O não-feminismo está permitido (mas só porque o feminismo permitiu)

Ser feminista permite que a mulher seja o que ela quiser. Mas talvez o que ela queira não seja feminista.

Abri os olhos 10h da manhã de sábado e imediatamente percebi que tinha esquecido de acordar cedo no horário de Brasília para ver, com mais meio mundo, o casamento da atriz americana, divorciada e filha de mãe negra com o príncipe barbudo do Reino Unido (que só vai ser rei se uma tragédia federal se abater sobre a família e exterminar Queen Beth, a Imortal, Charles, o Tampax, William, o Careca, e sua prole, os Fofíssimos).

Só me restou a internet para ver os vestidos, descobrir que as ex de Harry foram no casório, ouvir o coral estilo Harlem cantar Stand by me. E descobrir também a ferrenha briga entre quem defende o feminismo de Meghan — cujo casamento foi fora dos padrões da realeza — e quem a acusa de falsa feminista, já que casou de branco, abriu mão de ter redes sociais e provavelmente deixará a bem-sucedida carreira de atriz.

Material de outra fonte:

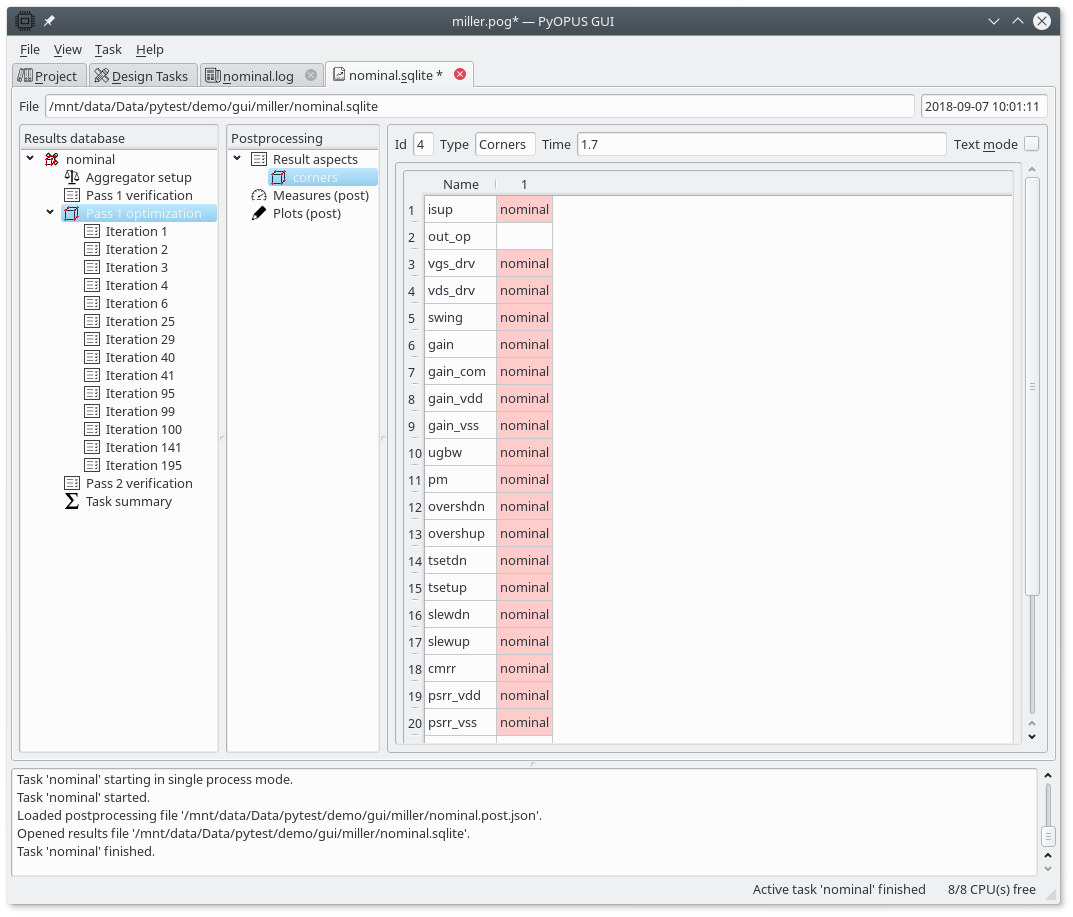The width and height of the screenshot is (1073, 917).
Task: Click the Plots (post) pen icon
Action: [259, 213]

A resposta é: está todo mundo certo (ou errado, mas prefiro ser otimista).

O feminismo permitiu que as mulheres pudessem fazer escolhas. Mas nem todas as escolhas serão feministas. E tudo bem, é possível eventualmente ter atitudes não-feministas e se considerar uma — não é uma prova da OAB.

Casar de branco na igreja é mais que um sonho ou uma festa: é uma instituição que garantiu um dia que a mulher se tornaria uma propriedade submissa ao marido; o branco, o símbolo da virgindade da moça.

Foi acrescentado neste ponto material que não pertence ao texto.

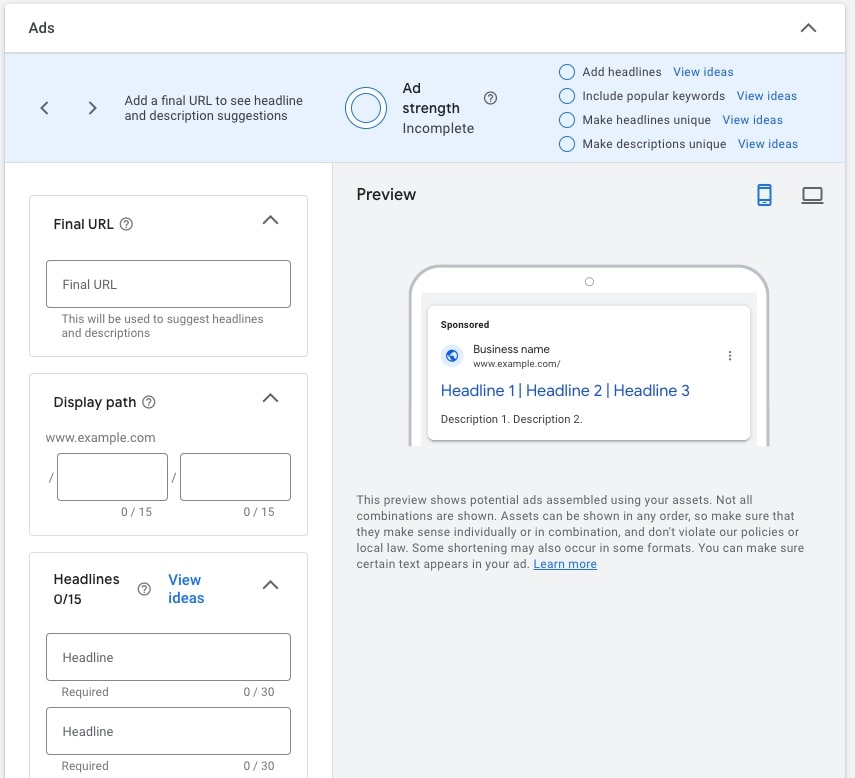This screenshot has width=855, height=778.
Task: Collapse the Headlines card
Action: tap(270, 585)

O casamento, per se, é uma instituição historicamente machista. Em uma reportagem de 2016 do El País, a repórter conta que, numa cidade da Bulgária, todos os anos há um mercado de esposas. Meninas são enfeitadas por suas mães — e não estão sendo forçadas em sua maioria, elas vão ansiosas — aguardarem ser escolhidas. Isso é 2016 e não há notícias de que tenha acabado. Quantos homens são julgados por serem solteiros? E quantas mulheres?

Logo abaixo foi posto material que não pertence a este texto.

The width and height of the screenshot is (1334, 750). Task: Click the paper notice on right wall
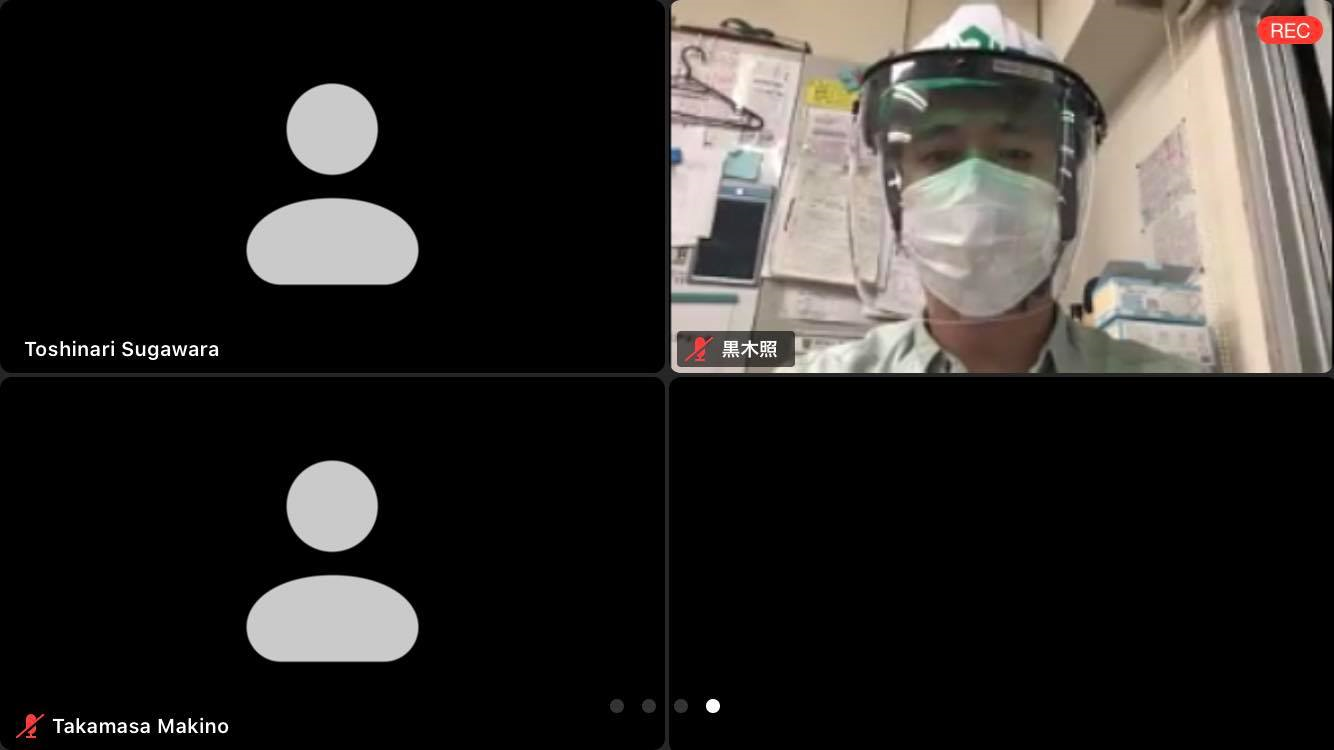1165,190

Abandonar a profissão por causa do casamento, adotar o sobrenome do marido não são atitudes feministas na sociedade em que vivemos — se houvesse uma proporção similar de homens e mulheres que tomassem essas decisões, poderíamos encará-las como meras escolhas neutras. Mas quantos donos-de-casa com o sobrenome da esposa você conhece? Por quanto tempo isso foi obrigatório para as mulheres?

Você pode dizer que todas essas assertivas sobre o casamento foram ressignificadas ao longo dos anos, ninguém mais casa virgem, o padre da festa em geral é um amigo e o branco é só porque fica bonito, porque é um sonho de princesa, porque ninguém tem nada com isso. E você tem razão. Ninguém quer impedir você. Mas tenha em mente que provavelmente não é um ato feminista.

POR QUE DIABOS ainda queremos que alguma mulher na terra almeje ser princesa? Isso não deveria ser desimportante? Afinal, as chances são tão grandes quanto meu filho conseguir realizar seu sonho: quando ele crescer, quer ser um Transformer. Eu tento não encorajar (“filho, os Transformers não existem de verdade”), assim como diria a uma filha que também princesas não existem fora dos contos de fada — e de insituições anacrônicas.

Sonhe, case, vista branco, troque de sobrenome: você é livre. E, sim, agradeça ao feminismo. Ele permite que você seja livre para fazer as escolhas que quiser. Mas algumas serão contraditórias. E tudo bem. Quem não é?